[SUPPLIED INFORMATION Boundary: Start]

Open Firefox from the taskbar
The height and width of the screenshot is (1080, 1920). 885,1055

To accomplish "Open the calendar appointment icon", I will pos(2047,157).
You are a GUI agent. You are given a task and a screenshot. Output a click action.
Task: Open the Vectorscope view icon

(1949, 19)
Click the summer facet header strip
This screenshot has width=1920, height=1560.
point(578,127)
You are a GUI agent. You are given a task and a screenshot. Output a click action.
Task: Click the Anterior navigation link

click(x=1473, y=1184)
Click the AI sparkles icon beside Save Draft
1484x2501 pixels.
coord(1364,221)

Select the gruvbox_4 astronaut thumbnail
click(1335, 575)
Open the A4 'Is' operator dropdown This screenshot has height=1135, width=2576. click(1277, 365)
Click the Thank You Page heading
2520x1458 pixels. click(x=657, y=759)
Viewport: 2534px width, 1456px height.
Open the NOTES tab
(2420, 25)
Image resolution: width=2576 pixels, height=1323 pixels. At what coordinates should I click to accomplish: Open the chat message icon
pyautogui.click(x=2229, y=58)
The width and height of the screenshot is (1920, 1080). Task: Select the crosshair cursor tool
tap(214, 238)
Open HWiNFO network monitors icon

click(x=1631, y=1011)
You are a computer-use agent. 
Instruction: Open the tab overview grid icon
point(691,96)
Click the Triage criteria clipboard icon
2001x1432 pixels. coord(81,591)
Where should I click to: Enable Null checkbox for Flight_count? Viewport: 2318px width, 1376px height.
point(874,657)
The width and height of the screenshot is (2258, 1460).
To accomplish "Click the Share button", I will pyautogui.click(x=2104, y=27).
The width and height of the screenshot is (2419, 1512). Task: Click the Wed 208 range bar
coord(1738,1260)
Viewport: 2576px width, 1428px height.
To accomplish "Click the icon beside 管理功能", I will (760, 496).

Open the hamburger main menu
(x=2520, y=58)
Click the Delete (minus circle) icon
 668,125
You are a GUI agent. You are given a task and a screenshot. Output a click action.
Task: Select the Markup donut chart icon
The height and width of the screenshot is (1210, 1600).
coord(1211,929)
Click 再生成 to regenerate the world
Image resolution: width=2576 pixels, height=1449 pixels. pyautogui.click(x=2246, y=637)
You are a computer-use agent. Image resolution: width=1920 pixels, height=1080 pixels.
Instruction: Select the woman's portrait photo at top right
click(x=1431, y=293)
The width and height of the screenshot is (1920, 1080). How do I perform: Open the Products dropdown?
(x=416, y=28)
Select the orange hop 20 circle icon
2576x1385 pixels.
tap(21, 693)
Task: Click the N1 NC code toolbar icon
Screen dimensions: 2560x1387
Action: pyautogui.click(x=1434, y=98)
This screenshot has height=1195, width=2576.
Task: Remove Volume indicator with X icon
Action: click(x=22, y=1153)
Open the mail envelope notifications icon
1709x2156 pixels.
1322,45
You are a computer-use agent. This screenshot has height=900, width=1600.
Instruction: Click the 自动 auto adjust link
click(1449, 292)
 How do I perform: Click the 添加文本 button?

[SUPPLIED INFORMATION Boundary: End]

■ EXERCISE DESCRIPTION ■
Write down how many lines of the data above contain the string "button", and include nothing besides that number.

■ YOUR RESPONSE ■
2